Время, предшествовавшее событиям в Зеефонде, описано во многих источниках; в письме самого Фридриха Мейснера, адресованном венскому врачу Хансу Вёртеру, имеется скупое, но внятное описание того, как за ним охотились, как он прятался в пещере и как освободился. Но зато о том, что происходило после освобождения Мейснера и до его прибытия в Зеефонд, точных свидетельств нет. В дневнике зеефондского врача Клауса Зелингера, опубликованном в конце XIX века в Мюнхене, описан разговор между автором дневника и Мейснером, в котором магнетизер упоминает о двух женщинах, которые сбились с дороги и некоторое время составляли им с Ткачом компанию. О том, кого мы здесь называем «незнакомцем», то есть о коммерсанте Карле Хайнце Боймлере, в разговоре не упомянуто ни словом. Сведения о нем приходится искать в других источниках.

* * *

О детстве и отрочестве Мейснера известно очень мало.

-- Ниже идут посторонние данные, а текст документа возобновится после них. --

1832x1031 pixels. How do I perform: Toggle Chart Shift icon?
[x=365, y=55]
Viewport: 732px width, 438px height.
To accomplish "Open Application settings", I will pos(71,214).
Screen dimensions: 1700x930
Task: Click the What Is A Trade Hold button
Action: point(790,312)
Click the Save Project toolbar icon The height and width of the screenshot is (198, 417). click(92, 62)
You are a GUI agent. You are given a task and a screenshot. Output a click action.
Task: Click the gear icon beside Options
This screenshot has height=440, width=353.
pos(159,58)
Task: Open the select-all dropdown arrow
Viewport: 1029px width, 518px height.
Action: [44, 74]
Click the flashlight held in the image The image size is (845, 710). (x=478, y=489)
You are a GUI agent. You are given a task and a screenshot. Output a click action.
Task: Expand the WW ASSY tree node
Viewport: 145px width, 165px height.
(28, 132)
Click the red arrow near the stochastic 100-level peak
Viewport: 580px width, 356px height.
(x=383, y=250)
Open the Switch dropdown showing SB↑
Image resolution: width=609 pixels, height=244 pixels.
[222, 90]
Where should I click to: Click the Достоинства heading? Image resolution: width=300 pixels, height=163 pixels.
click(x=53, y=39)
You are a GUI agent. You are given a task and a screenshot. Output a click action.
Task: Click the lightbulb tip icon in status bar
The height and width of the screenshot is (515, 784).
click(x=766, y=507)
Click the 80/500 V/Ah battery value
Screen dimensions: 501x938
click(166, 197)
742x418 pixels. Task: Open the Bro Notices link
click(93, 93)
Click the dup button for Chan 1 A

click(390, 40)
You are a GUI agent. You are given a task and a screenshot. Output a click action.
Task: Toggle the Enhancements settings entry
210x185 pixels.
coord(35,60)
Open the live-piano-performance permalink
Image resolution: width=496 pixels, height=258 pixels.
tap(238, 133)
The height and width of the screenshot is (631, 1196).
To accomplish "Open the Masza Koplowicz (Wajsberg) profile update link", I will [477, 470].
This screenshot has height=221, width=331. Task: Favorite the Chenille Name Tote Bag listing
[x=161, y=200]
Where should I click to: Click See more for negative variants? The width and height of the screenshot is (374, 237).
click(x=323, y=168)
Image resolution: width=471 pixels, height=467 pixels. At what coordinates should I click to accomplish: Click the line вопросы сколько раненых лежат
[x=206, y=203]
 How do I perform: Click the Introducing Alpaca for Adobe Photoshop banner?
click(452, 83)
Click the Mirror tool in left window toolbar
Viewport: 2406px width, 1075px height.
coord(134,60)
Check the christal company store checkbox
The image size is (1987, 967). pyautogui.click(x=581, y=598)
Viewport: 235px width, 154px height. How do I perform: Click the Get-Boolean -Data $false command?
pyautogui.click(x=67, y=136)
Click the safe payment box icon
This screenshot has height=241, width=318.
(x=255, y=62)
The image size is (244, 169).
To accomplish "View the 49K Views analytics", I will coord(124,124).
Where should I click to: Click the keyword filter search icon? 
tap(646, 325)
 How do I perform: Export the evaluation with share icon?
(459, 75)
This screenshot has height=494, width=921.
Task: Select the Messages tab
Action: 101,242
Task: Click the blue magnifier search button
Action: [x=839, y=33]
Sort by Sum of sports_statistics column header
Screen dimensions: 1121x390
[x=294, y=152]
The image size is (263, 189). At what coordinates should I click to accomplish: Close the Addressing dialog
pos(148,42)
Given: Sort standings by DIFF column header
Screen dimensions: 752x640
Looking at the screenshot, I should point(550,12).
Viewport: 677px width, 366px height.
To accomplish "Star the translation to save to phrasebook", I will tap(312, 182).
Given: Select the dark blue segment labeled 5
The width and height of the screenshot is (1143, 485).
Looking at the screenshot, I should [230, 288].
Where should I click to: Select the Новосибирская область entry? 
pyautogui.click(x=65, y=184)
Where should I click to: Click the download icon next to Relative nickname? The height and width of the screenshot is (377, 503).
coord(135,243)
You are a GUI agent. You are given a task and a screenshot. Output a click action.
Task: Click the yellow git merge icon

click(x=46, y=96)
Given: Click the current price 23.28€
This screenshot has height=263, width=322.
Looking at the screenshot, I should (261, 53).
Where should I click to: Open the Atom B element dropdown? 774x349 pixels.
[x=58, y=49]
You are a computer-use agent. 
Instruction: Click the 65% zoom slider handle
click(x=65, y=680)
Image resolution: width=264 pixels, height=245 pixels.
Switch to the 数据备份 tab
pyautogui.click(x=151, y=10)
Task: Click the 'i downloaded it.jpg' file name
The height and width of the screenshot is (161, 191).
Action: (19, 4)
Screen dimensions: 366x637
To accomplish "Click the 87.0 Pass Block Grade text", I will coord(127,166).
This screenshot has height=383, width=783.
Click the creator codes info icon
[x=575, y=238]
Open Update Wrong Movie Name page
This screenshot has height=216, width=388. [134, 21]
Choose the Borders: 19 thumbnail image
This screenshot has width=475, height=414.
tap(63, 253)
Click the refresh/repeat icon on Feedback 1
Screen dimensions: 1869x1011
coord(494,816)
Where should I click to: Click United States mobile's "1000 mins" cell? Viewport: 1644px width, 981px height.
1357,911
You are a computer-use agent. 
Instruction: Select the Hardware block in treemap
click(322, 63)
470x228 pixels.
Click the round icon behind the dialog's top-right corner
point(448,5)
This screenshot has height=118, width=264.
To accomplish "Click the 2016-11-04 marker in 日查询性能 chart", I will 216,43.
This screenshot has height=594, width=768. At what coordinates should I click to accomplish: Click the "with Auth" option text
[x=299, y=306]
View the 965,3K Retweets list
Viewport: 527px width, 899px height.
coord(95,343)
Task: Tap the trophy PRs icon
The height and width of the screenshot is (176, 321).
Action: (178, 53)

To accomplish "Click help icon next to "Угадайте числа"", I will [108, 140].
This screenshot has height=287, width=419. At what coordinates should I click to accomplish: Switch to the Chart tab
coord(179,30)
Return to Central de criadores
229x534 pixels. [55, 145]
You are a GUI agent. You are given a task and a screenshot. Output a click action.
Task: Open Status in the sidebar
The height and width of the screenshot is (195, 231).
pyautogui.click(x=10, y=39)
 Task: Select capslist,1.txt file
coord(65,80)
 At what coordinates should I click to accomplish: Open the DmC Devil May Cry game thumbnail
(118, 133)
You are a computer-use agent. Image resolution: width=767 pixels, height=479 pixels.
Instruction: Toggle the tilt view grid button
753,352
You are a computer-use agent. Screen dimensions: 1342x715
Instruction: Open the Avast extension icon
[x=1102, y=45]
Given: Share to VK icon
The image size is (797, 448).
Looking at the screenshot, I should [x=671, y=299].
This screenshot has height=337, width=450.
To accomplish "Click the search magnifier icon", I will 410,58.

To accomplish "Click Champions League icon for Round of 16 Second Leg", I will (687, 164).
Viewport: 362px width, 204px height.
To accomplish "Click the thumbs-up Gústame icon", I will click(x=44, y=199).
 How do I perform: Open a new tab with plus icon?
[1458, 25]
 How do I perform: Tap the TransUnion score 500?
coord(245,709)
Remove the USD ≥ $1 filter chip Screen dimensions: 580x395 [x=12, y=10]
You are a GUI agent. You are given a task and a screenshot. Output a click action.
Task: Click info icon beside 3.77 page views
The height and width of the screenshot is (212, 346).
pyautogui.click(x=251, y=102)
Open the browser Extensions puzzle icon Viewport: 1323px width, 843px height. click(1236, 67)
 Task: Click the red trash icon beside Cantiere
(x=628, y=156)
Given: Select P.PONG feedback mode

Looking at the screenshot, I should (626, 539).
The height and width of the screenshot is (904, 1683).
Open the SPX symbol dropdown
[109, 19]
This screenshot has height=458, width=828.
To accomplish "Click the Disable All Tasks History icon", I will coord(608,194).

Он родился в Игнанце, вблизи озера Констанц, 23 сентября 1747 года; его отец был подрядчиком на службе у архиепископа Констанца. Если верить доступным нам источникам, мать Мейснера Мария Урсула обладала «величайшей из материнских добродетелей: она никогда не пыталась воспротивиться природным склонностям ребенка, даже когда поняла, что, вопреки ее надеждам, он не намерен стать священником».

Но как в биографии многих людей возникают вдруг обрывы, длительные периоды, когда жизнь делает паузу, превращая человека в анонима и, словно бы перенося свою активность на других, так, без сомнения, и в жизни Мейснера возникали долгие провалы, которые поглощали его, и он становился невидимкой. Сто пятьдесят минувших лет превратили его в отражение человека: мы видим только отдельные отблески и только в короткие промежутки.

Отблески его отрочества можно обнаружить в разрозненных документах; к столетию со дня его смерти была составлена краткая биография Мейснера, где подробно говорится о его жизни в Париже, но ни словом не упоминается о его пребывании в Зеефонде. Биограф, доктор Гюнтер Шредер, заявляет, что на ста четырех страницах своего труда намеревался «привлечь внимание к человеку, выказавшему себя провозвестником новых идей в области практической медицины». Но труд этот не опирается ни на собственные произведения Мейснера, ни на его письма. Он, без сомнения, создает ложный его образ.